Even though the CRA can’t be filibustered, legislative lifting is generally more difficult than executive action. “There’s a lot that the president can do using his executive authority without waiting for congressional action, and I think we’ll see the president do that,” said John Podesta, a member of Obama’s transition team, to Fox News Sunday.
Jerry Brito, a senior research fellow at the Mercatus Center at George Mason University and an expert on “midnight (or last minute) regulations,” told the press that he would advise Obama to package all of the regulations into one bundle that could be voted up or down.
Brito reasoned that the new president could “limit special pleading” by lumping the pet projects together. There’s no doubt the environmental lobby would be happy with this move. Sierra Club’s lobbyist, Dave Hamilton, told “Politico” in a recent interview, that his organization supports any attempt to derail the Bush rules.
Rick Melberth, director of regulatory policy at OMB Watch, a liberal regulatory watchdog group, said “If these rules are overturned, the benefits for the environment are potentially significant.”

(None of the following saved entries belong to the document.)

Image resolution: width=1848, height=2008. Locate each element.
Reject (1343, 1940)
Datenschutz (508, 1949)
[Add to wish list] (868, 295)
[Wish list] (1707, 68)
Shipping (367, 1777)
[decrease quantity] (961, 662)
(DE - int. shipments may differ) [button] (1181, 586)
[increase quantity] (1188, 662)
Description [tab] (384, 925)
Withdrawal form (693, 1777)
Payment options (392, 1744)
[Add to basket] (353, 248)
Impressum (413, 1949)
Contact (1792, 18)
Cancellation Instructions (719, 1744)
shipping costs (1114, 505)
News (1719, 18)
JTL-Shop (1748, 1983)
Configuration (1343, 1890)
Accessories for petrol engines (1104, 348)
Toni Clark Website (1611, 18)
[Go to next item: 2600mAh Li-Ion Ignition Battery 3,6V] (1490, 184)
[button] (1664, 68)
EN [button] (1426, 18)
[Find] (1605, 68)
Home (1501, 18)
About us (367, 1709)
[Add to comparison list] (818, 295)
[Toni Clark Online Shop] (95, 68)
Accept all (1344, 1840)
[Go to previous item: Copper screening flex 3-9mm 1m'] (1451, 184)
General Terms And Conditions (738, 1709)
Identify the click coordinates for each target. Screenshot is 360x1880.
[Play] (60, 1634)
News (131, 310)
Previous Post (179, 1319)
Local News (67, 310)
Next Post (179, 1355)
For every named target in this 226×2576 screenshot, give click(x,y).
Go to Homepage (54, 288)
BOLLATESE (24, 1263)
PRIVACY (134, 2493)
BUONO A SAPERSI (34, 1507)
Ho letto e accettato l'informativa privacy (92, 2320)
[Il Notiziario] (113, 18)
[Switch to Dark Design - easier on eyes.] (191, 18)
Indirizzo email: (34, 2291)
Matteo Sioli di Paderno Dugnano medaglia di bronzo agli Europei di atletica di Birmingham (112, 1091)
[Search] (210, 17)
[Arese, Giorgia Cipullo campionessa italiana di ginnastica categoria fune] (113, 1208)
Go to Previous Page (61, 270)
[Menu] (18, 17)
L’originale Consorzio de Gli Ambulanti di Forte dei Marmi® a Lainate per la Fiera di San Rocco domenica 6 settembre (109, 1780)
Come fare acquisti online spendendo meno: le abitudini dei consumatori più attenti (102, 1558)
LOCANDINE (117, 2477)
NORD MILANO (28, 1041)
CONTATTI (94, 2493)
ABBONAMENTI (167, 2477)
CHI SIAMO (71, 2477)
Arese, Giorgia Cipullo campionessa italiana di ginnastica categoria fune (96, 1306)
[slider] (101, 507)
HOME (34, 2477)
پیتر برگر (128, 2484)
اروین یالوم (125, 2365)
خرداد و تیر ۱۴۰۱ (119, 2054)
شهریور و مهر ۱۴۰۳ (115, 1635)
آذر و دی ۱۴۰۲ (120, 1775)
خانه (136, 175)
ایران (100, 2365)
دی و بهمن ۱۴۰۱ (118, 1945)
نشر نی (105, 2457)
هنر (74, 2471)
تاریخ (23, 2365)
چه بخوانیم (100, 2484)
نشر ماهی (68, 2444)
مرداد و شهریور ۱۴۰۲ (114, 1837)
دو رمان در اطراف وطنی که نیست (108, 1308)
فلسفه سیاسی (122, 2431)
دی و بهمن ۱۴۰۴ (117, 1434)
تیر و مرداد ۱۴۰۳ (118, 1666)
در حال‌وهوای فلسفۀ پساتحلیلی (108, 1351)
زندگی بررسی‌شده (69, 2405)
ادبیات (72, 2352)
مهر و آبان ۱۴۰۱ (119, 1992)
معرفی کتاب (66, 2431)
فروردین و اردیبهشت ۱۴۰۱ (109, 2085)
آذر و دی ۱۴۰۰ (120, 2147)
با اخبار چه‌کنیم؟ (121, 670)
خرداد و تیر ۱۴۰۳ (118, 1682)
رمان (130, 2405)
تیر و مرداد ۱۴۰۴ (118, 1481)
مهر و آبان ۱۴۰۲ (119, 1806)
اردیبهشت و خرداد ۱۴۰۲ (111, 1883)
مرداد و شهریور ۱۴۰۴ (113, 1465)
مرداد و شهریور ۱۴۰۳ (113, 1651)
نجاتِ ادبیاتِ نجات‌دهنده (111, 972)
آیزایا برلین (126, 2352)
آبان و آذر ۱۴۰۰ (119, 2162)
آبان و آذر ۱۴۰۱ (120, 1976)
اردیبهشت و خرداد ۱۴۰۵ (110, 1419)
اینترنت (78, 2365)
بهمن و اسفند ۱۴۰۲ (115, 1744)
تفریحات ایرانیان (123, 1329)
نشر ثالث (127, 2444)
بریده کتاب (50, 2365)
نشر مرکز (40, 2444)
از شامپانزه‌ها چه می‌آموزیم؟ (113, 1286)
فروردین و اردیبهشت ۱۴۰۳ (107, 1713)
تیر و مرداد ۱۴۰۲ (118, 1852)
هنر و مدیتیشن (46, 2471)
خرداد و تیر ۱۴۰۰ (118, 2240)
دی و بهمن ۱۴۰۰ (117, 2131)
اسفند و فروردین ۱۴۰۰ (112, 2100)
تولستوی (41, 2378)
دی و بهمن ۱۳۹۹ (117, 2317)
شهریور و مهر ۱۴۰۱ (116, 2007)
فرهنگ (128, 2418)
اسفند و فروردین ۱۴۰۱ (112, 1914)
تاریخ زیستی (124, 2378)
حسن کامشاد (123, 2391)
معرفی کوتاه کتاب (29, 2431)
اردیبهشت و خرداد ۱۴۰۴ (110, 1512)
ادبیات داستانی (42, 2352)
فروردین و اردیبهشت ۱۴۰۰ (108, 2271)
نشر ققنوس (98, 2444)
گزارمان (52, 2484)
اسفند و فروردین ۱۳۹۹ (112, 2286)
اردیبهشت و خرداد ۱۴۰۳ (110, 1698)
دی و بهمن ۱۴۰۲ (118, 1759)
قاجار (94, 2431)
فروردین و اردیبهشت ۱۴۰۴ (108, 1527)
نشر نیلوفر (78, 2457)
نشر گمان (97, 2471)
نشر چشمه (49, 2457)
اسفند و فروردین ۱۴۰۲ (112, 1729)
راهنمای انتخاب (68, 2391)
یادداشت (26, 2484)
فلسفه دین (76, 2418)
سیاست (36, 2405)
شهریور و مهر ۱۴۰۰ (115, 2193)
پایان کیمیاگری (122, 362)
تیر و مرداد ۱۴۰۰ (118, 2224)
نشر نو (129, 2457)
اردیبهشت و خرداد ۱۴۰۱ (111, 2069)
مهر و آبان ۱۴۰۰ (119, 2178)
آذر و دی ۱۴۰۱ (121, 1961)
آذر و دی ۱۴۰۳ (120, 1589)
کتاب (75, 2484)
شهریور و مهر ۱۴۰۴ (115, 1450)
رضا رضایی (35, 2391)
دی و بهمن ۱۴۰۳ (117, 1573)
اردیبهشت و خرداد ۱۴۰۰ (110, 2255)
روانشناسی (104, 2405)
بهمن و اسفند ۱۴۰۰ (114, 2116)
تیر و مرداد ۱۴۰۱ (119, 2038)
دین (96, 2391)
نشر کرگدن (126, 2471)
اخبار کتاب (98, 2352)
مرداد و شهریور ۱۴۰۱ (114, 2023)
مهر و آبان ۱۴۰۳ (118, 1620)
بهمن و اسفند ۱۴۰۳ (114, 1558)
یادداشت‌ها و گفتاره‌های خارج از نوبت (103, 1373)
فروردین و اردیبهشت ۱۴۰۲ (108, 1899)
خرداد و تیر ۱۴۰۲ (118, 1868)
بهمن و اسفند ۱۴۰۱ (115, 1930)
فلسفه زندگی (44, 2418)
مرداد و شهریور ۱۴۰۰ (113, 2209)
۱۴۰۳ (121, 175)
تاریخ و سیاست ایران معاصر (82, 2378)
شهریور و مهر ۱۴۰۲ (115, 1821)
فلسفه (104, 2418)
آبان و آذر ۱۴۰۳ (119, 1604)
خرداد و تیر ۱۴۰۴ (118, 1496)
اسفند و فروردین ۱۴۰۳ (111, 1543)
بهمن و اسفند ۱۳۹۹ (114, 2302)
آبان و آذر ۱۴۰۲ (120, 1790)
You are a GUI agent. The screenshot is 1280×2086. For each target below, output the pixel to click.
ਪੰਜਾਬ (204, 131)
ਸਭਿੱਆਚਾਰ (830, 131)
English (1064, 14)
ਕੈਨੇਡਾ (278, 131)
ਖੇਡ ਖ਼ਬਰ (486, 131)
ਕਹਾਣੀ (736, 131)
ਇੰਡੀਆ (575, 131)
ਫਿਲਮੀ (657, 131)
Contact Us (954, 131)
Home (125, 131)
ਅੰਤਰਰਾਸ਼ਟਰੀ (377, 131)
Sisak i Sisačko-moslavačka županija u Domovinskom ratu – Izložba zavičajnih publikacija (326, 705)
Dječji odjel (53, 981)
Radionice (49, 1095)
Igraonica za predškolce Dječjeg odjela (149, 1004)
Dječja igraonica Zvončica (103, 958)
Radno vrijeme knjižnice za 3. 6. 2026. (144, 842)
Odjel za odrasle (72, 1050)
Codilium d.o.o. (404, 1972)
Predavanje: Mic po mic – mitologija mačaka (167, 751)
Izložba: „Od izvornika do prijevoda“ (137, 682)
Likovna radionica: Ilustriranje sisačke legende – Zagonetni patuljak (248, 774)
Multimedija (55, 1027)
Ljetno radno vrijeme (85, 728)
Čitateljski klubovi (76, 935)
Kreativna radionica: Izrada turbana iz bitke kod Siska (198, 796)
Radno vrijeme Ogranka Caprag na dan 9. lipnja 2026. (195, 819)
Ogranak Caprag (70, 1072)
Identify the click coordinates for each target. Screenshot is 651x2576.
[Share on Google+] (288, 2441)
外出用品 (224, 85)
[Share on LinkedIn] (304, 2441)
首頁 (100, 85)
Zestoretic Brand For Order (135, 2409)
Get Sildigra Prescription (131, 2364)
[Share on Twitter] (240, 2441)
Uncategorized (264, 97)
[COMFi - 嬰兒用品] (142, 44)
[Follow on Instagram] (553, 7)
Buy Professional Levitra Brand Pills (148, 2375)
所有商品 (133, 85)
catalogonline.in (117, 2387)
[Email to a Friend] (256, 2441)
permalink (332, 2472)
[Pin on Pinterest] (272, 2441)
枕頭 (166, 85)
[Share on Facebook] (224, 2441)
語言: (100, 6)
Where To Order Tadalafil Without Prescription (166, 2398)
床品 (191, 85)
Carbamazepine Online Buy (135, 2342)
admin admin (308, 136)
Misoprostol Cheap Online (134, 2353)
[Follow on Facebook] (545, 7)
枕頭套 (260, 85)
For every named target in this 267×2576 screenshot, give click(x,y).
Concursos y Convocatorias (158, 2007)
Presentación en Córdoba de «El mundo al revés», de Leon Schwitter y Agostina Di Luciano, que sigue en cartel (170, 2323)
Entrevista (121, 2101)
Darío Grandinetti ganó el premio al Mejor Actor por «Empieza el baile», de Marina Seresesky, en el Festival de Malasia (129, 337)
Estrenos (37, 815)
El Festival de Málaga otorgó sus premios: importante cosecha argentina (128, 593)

“If Obama is able to overturn a sizeable number of Bush’s midnight regulations, he would be the first president in recent memory to succeed at such an effort,” Brito said.
Clinton managed to repeal 9 percent of President George H.W. Bush’s regulations and amend 48 percent of them. The rest remained in place. President George W. Bush managed to repeal only 3 percent of Clinton’s regulations and amend 15 percent, according to Brito.
Karen Harbert, executive vice president of the U.S. Chamber of Commerce’s Institute for 21st Century Energy, told the press, “Congress has an historic opportunity to adopt a bipartisan practical energy policy that would strengthen the security of the United States and its citizens.”
As It Stands, anything that overturns any Bush policy or regulation gives me hope for this country’s future.